他撑着地面重新跪好,“我错了。”
“好了好了,滚吧!”玉芙不耐烦道,不知怎的一和他共处,她就心生燥意,阴阳怪气道,“免得旁人说我苛待你,你若是个真正的小厮,死契在我手上,那倒没什么,奴才就该这样教训。可到底是你身份贵重,我怎能说教训就教训。”
萧檀假装听不懂她的揶揄,平静道:“我就是小姐的小厮。”
“行了行了你赶紧下去罢,不要再在小姐面前惹小姐生气了!”小桃赶紧打圆场,推他,“还不快走!”
他起身,一瘸一拐往外走了。
到了夜里,玉芙翻来覆去睡不着,忽然听闻窗下有声音,她下床趿着绣鞋,悄悄打开个窗缝,就见一个黑影沉默地跪在她窗前,瘦削的侧脸,笔直的肩背,不是萧檀是谁?
“你来干什么?”她压低声音问。
“小姐还没消气。”他说,“白日里,是不想有损小姐口碑,我才先走了。”
“我的口碑?我的口碑岂是你一个奴才能左右的?是不是太把自己当回事了!”玉芙冷笑道。
萧檀沉默。
“你愿意跪就跪。”玉芙把窗子猛地关上,“别出声别扰我。
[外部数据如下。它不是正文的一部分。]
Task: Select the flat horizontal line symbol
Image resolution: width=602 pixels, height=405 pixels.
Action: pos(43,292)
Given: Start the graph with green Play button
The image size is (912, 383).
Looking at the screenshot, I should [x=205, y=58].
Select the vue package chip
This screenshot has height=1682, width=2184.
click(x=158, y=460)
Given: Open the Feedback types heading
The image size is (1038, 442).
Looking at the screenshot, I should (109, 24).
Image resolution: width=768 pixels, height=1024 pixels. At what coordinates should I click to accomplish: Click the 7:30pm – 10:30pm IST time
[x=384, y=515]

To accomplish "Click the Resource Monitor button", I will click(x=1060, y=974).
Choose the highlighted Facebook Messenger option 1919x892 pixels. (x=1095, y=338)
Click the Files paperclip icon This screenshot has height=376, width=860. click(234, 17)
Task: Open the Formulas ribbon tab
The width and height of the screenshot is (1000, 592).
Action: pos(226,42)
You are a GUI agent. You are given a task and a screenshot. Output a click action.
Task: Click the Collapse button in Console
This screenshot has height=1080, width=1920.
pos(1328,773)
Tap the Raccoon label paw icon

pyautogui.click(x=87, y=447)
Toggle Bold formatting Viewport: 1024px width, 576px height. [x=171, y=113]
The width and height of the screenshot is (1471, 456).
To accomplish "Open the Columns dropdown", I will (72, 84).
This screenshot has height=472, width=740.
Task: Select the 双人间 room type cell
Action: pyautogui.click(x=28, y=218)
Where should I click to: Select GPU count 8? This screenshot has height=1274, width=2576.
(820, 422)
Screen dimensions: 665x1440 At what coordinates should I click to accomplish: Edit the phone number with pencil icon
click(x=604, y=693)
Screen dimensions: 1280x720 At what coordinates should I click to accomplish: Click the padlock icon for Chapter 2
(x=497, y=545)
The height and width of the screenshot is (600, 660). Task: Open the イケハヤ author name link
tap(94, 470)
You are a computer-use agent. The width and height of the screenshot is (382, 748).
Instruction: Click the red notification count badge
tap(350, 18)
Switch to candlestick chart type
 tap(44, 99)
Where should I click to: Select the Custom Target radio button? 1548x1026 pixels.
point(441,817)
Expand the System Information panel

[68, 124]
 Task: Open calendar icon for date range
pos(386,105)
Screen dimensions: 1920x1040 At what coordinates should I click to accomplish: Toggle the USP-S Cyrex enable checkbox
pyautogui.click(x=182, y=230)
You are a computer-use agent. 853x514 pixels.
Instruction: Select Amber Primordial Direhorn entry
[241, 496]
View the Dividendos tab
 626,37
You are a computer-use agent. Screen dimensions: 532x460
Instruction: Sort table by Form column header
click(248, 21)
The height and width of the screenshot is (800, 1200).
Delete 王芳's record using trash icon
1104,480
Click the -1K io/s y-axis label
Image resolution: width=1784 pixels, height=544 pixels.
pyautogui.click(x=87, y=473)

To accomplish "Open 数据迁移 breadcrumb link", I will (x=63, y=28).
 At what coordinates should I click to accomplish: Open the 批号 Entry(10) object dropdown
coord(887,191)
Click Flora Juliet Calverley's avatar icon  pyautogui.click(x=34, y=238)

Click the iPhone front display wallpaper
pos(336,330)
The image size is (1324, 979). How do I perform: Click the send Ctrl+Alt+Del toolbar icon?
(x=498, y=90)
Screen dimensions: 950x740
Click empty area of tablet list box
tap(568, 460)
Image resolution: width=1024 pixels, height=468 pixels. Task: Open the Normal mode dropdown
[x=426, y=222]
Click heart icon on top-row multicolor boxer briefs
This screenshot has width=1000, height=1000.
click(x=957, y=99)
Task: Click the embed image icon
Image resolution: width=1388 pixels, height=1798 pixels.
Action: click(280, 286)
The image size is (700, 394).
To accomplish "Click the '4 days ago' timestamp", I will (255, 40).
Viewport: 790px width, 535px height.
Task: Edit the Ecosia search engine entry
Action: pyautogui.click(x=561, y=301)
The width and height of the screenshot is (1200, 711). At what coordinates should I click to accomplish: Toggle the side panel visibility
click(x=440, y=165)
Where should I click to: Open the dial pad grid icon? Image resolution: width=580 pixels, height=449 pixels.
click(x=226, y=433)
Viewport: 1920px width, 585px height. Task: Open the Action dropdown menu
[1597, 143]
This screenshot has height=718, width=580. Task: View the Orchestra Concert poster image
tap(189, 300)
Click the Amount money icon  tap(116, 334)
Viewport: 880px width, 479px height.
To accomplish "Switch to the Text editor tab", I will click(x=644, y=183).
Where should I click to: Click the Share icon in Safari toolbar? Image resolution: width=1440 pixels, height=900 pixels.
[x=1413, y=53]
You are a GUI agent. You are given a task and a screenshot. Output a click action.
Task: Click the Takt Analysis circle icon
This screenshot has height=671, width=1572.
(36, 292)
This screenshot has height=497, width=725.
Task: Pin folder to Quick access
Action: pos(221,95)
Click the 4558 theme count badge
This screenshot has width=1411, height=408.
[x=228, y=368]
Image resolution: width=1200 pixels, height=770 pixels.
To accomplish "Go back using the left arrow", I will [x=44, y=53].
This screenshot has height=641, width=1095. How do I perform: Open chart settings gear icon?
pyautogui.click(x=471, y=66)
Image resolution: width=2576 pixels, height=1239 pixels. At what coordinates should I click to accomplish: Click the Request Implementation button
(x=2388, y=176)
”
回到床榻上,玉芙睁着眼望着帐子顶,心中暗骂这刁奴不知是太会讨好人还是真老实?难道先前在山中轻薄她时是被什么山精地魈上了身?
这么胡思乱想着,大病初愈精神本就不济,睡意袭来,她沉沉闭上了眼。
过了许久,红烛燃尽了,一道闪电劈过,霎时间照亮了整个居室,电闪雷鸣,雷声隆隆像劈在玉芙耳畔。
帐中人吓得坐了起来,她本就睡得不安稳,这一个炸雷便彻底被惊醒了。
坐了会儿,缓过神来,隐约觉得忘了什么重要的东西。
是什么呢?
黑暗中的少女眼神迷茫。
是萧檀!他还在外头吗?玉芙霎时睁大了眼,抹黑下床,推开了窗子。
如瀑的雨幕中,那刁奴似一樽石像,跪在那儿一动不动。
“你!你进来!”玉芙喊道,招招手,“你是傻子吗?”
萧檀是第一次进她的闺房,鼻息间都是熟悉的幽香,外头雷雨阵阵,居室里馨香袅袅,昏黄的烛火燃着,她撅着红唇瞪着他。
“你是龙王吗?一和你在一处就下雨?”玉芙道。
萧檀沉默。
“你跪在雨里做那幅模样给谁看?大半夜的,没人能看到!”玉芙冷冷道,“你个刁奴就是想让我可怜你是不是?”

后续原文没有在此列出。